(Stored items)
▬▬▬

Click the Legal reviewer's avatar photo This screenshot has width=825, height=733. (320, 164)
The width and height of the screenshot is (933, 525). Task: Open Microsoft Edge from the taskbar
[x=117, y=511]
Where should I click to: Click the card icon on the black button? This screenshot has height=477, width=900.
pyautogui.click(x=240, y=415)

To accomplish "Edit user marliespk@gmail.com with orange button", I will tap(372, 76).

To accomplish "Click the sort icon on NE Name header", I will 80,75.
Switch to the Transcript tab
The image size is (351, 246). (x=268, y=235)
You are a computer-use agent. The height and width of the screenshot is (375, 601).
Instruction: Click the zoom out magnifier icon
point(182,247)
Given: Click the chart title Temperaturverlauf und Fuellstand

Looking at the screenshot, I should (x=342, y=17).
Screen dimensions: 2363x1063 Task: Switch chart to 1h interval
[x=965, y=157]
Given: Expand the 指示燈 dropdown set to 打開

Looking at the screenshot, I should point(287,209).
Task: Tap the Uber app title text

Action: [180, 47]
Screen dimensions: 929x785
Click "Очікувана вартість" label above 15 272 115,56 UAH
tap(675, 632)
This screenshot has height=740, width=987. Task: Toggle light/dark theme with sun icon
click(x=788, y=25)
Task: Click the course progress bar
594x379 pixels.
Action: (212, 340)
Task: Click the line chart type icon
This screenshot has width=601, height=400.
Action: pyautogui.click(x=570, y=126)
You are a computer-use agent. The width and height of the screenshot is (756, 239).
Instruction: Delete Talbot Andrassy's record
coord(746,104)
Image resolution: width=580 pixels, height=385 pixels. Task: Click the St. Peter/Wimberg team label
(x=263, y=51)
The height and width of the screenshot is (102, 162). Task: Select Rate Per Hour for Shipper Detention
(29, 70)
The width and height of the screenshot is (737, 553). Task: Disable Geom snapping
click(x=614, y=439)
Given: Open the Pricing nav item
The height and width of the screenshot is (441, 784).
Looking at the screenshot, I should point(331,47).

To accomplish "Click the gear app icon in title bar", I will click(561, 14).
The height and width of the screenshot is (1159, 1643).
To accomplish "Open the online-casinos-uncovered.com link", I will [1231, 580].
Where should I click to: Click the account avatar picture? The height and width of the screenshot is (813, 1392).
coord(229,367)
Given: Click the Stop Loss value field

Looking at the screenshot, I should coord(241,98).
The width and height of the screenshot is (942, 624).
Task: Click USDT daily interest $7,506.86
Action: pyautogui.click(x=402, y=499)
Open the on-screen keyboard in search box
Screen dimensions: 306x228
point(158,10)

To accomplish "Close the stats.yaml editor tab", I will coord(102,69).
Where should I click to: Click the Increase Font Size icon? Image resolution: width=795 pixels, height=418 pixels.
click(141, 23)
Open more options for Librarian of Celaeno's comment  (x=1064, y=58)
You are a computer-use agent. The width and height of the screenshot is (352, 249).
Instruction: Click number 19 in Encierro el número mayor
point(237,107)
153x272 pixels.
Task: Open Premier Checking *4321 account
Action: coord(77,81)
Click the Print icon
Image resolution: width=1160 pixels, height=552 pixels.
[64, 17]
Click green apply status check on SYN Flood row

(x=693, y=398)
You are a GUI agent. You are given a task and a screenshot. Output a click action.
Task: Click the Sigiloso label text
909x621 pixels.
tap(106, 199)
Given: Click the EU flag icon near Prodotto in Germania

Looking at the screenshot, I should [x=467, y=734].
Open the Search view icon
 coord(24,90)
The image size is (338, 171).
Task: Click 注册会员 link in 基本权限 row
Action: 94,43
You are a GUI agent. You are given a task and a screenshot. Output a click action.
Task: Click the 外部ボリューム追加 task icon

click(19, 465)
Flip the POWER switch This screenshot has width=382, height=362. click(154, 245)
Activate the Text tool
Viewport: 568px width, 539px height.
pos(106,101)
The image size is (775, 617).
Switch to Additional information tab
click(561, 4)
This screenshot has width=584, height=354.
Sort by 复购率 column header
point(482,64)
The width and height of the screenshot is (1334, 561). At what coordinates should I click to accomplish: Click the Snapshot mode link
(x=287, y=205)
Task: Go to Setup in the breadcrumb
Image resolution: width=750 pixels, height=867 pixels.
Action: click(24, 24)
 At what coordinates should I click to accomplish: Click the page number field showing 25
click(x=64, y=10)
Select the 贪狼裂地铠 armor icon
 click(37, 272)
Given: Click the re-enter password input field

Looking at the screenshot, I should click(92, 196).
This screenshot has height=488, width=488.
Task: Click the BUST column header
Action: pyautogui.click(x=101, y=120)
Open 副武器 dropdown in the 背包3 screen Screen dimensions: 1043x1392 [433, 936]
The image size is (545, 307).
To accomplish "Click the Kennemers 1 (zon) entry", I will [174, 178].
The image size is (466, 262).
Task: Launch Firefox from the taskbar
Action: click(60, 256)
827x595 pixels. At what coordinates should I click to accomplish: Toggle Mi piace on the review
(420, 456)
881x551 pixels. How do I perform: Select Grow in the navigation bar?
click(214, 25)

▬▬▬

-- What you need to do --
Only a verbatim transcription of the lines from the one containing "The image size is (775, 617)." through the last line of the records counts as the answer.

-- Response area --
The image size is (775, 617).
Switch to Additional information tab
click(561, 4)
This screenshot has width=584, height=354.
Sort by 复购率 column header
point(482,64)
The width and height of the screenshot is (1334, 561). At what coordinates should I click to accomplish: Click the Snapshot mode link
(x=287, y=205)
Task: Go to Setup in the breadcrumb
Image resolution: width=750 pixels, height=867 pixels.
Action: click(24, 24)
 At what coordinates should I click to accomplish: Click the page number field showing 25
click(x=64, y=10)
Select the 贪狼裂地铠 armor icon
 click(37, 272)
Given: Click the re-enter password input field

Looking at the screenshot, I should click(92, 196).
This screenshot has height=488, width=488.
Task: Click the BUST column header
Action: pyautogui.click(x=101, y=120)
Open 副武器 dropdown in the 背包3 screen Screen dimensions: 1043x1392 [433, 936]
The image size is (545, 307).
To accomplish "Click the Kennemers 1 (zon) entry", I will [174, 178].
The image size is (466, 262).
Task: Launch Firefox from the taskbar
Action: click(60, 256)
827x595 pixels. At what coordinates should I click to accomplish: Toggle Mi piace on the review
(420, 456)
881x551 pixels. How do I perform: Select Grow in the navigation bar?
click(214, 25)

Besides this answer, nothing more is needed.